*** Listed records ***
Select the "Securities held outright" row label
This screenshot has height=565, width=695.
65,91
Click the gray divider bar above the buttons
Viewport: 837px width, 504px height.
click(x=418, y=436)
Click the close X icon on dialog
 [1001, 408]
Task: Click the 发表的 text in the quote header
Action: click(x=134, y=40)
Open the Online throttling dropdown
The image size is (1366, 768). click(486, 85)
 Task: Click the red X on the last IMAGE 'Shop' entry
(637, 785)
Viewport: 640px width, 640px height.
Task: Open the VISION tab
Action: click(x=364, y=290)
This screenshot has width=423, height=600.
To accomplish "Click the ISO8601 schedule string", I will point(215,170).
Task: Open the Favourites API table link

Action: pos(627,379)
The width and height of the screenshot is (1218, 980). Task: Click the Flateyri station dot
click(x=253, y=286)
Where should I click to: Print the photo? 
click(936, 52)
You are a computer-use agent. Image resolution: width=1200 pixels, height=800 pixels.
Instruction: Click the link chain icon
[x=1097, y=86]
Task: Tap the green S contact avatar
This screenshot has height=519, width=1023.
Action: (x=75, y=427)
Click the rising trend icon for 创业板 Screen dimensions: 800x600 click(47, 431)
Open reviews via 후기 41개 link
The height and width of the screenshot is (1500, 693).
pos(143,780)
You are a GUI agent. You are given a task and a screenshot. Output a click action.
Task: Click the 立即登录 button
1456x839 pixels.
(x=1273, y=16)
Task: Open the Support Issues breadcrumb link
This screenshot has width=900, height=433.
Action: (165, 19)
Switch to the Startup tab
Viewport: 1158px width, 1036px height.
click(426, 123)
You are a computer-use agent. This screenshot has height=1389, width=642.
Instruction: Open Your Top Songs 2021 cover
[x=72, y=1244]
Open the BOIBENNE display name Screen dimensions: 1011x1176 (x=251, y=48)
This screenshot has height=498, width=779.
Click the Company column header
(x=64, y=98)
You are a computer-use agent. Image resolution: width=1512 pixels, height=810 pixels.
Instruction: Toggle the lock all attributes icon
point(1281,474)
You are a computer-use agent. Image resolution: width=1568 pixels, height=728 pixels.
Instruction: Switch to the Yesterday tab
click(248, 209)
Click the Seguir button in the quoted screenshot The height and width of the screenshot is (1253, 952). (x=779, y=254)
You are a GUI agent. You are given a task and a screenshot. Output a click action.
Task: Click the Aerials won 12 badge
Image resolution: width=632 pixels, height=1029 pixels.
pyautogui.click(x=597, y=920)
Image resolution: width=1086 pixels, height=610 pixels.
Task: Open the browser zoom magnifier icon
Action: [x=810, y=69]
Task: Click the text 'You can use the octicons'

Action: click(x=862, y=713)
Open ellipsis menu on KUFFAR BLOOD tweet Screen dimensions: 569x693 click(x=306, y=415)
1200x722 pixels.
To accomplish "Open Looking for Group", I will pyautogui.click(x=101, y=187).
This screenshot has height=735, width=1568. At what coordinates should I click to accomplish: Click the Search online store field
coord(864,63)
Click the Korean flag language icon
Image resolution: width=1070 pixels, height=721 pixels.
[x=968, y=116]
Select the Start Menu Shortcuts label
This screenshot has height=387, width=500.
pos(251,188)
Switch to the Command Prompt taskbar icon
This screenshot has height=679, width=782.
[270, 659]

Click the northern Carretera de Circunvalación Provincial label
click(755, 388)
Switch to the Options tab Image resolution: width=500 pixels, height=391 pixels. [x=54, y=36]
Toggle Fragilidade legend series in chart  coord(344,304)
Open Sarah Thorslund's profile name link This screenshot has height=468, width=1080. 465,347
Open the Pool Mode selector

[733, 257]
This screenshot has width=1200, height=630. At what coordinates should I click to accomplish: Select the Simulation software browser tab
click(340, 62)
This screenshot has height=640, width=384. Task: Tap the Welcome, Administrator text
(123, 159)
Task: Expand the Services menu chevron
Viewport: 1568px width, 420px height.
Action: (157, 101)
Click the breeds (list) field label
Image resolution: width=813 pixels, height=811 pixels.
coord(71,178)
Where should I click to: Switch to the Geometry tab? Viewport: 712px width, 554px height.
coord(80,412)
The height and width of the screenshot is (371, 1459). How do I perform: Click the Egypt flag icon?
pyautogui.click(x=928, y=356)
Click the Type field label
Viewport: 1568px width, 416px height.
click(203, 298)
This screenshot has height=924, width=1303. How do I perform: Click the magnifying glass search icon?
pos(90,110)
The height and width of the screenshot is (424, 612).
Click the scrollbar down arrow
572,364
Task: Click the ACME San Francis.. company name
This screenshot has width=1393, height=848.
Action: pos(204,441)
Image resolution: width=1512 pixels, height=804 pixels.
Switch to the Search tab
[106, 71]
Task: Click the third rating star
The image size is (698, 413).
*** End of Listed records ***
- [What the exercise asks] Extract every line of the records above that contains the word "computer".

- [Response area]
You are a computer-use agent. Image resolution: width=1200 pixels, height=800 pixels.
You are a computer-use agent. This screenshot has height=1389, width=642.
You are a computer-use agent. Image resolution: width=1512 pixels, height=810 pixels.
You are a computer-use agent. Image resolution: width=1568 pixels, height=728 pixels.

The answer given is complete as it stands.